> _PASSAGE TO READ_
Reflecting on the Politics of Sexuality Reading Retreat, by Imane E.H.
At first, I was a bit hesitant to spend the weekend, the only time during the week I get to rest, in what sounded to me like an academic retreat. But the idea of being in a calm place away from the city and its routine, even if I would have to wake up early on a Sunday, was a good motivator.
The reading booklet looked intimidating when I first saw it. It wasn’t really a “booklet” either, it was pretty thick. But as soon as I started reading it, I really got into it. The various topics it tackles are so relevant to our reality, and yet we rarely discuss them or even notice the effects they have on our lives. Many articles enlightened me on how policing and controlling the sexuality of people, especially women, comes from social and economic backgrounds under the guise of “morality”: what is morally wrong and right in a certain period of time depends largely on the sociopolitical situation of the time.
I didn’t expect a book about sexuality would help me understand so much about society, economy, and politics, and the relations between them. But most importantly, it taught me a lot on a personal level, showed me how my own interpretations are so often dictated by my surroundings. I became more self-aware of my expected role in society and society’s role in my life.

> _EXERCISE REQUIREMENTS_
In the retreat reflection, copy the stretch from "The reading booklet" through "of the time.", swapping "intimidating" for "daunting". Use only the retreat reflection to do this.

> _GIVEN DATA_

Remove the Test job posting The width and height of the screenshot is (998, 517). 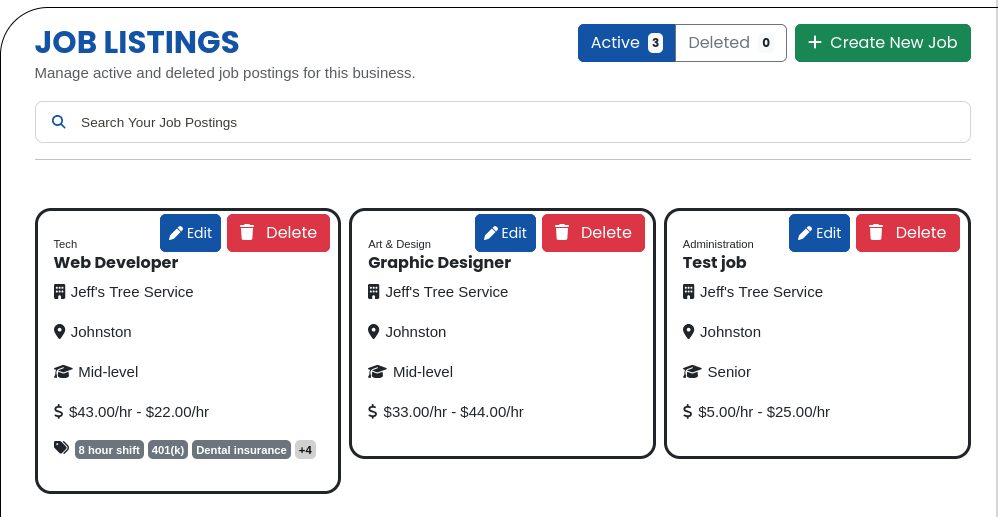[907, 233]
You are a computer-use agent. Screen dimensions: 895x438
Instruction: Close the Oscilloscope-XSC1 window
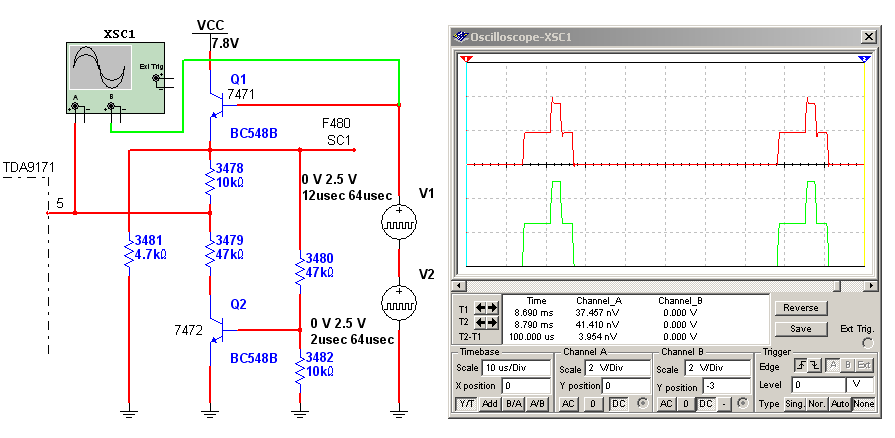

> _OUTPUT OF THE EXERCISE_
The reading booklet looked daunting when I first saw it. It wasn’t really a “booklet” either, it was pretty thick. But as soon as I started reading it, I really got into it. The various topics it tackles are so relevant to our reality, and yet we rarely discuss them or even notice the effects they have on our lives. Many articles enlightened me on how policing and controlling the sexuality of people, especially women, comes from social and economic backgrounds under the guise of “morality”: what is morally wrong and right in a certain period of time depends largely on the sociopolitical situation of the time.